What is the solution?  A better exchange.  Or better yet, multiple better exchanges.  Competition is good.  Mtgox being the default go-to for bitcoin exchange and valuation is unhealthy and bad for the bitcoin community.

Tuesday, March 26, 2013




















This image is already outdated, $81.75 is the current high and last trade was for $81.  Just another milestone on the way to $100, which itself is just a milestone on the way to much higher values.

I'd like to start posting here more often, maybe this short post will inspire me to post more in the following weeks.

Monday, January 23, 2012

Absent

I've been absent a long time, but I've recently gained a renewed interest in bitcoins- and writing about them.  Expect more posts soon.

Tuesday, July 12, 2011

Deflation, not so much.

My "Deflation" post predicted certain numbers which are not even close to what actually occurred.  I am not too concerned- those numbers were sort of a dream best-case scenario.  I do still believe that BTC value will increase in time on a longer scale, but I have come to realize an error in my previous assumptions.

Currently, bitcoins are not truly deflationary.  The simple fact that 50 new bitcoins are generated every 10 minutes or so causes some inflationary pressure.  The influx of new blood into the BTC market provides deflationary pressure.  For a time, the new blood overwhelmed the mining of coins and we had deflation, but in the last few weeks things have been mostly in equilibrium- value has hovered around $14-$15 for the last week.

I still hold my opinion that BTC are deflationary, but that aspect depends on future production reduction of BTC.  For now, there may be no deflation.

Monday, June 20, 2011

Withdrawn

I originally planned to leave all my BTC as BTC until at least the end of the year, however I decided to limit my risk by making a purchase with them.  Approximately 34 BTC later, I have a $540 newegg.com gift card.

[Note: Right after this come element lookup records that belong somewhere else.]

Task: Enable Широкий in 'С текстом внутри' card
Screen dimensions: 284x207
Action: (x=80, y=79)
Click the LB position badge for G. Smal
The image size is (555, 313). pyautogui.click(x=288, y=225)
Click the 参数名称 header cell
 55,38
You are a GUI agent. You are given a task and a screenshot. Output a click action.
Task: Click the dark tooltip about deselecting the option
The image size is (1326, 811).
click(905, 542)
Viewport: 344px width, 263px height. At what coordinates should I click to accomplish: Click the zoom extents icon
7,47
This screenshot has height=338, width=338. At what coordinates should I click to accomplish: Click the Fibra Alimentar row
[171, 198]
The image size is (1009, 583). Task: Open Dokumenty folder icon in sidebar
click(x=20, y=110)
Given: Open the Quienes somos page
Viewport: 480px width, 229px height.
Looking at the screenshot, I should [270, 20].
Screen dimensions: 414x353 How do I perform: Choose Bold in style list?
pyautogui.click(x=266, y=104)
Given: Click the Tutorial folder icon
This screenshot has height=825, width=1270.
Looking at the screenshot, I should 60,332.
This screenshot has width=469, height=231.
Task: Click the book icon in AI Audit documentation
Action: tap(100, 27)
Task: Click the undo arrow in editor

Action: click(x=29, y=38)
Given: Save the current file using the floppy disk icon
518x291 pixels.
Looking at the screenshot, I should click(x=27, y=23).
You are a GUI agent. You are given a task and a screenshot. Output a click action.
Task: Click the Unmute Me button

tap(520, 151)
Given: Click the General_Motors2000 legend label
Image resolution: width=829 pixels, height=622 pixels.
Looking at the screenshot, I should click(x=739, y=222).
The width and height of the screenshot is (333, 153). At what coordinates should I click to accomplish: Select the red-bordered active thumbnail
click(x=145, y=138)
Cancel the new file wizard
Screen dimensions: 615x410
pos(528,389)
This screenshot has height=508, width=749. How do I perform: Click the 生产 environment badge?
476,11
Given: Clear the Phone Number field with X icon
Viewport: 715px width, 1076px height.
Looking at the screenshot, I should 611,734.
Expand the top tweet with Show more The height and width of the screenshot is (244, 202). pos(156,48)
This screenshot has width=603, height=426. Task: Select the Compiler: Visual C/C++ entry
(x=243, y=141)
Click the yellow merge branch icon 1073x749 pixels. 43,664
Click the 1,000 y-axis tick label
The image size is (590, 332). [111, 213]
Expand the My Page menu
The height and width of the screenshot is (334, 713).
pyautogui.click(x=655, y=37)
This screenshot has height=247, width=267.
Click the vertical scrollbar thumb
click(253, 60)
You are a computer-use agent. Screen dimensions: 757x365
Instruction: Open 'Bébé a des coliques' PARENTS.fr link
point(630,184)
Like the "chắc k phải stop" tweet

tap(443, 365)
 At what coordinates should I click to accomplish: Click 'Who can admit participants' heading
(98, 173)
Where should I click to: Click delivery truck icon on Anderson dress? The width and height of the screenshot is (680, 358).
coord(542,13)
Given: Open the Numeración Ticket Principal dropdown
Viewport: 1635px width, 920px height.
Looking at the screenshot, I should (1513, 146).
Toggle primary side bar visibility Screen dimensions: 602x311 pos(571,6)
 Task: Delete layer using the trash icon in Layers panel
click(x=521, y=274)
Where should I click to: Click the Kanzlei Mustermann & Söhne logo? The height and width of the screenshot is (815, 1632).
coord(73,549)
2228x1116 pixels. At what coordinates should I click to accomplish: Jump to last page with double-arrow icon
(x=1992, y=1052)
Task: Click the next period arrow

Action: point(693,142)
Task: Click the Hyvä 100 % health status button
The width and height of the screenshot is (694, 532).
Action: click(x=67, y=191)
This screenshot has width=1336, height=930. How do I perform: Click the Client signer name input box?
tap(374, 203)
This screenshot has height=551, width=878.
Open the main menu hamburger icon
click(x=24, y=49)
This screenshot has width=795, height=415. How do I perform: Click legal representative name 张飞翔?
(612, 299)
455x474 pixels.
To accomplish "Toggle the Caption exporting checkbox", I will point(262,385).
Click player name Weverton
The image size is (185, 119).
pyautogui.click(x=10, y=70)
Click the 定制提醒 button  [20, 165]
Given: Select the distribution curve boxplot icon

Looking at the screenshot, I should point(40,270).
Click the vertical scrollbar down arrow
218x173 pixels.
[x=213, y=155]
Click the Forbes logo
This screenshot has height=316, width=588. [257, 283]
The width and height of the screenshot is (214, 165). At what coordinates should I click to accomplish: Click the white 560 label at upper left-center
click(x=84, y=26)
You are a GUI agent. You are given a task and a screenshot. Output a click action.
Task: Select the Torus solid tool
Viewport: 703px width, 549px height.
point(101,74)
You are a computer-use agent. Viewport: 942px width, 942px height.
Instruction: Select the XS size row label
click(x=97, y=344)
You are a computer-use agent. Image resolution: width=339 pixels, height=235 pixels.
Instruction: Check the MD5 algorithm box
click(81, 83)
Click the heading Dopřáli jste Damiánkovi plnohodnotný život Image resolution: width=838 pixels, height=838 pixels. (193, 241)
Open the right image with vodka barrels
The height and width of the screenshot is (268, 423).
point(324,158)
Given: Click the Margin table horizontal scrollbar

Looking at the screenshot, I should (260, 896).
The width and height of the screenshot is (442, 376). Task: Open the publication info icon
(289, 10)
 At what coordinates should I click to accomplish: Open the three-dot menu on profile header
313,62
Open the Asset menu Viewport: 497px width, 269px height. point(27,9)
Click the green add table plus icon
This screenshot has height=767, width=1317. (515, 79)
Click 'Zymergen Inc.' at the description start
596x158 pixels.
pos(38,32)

Since I am unsure about mining long-term, I purchased a 990FX motherboard which will serve a second purpose later, as host to an AMD bulldozer CPU :)  I also bought a high-end power supply, some RAM, and a cheap CPU for mining.  Along with some 5830s I previously rescued from a newegg.com sale, I will make a triple 5830 based mining rig.

In other news, mtgox.com suffered from a bit of an incident yesterday.  A hacker dumped over 250k BTC on the market, tanking the price down to $0.01 per BTC briefly, and attempted to steal as much as he could given the $1000/day limit.  Mtgox has since shut down to clean up the mess and revert all trades from the big sale on.  Mtgox is reportedly still working on fixing things, so tradehill.com has become the exchange of choice.  However, tradehill has been nearly unusable due to lag, it seems that they were not completely ready for the load of the entire bitcoin community.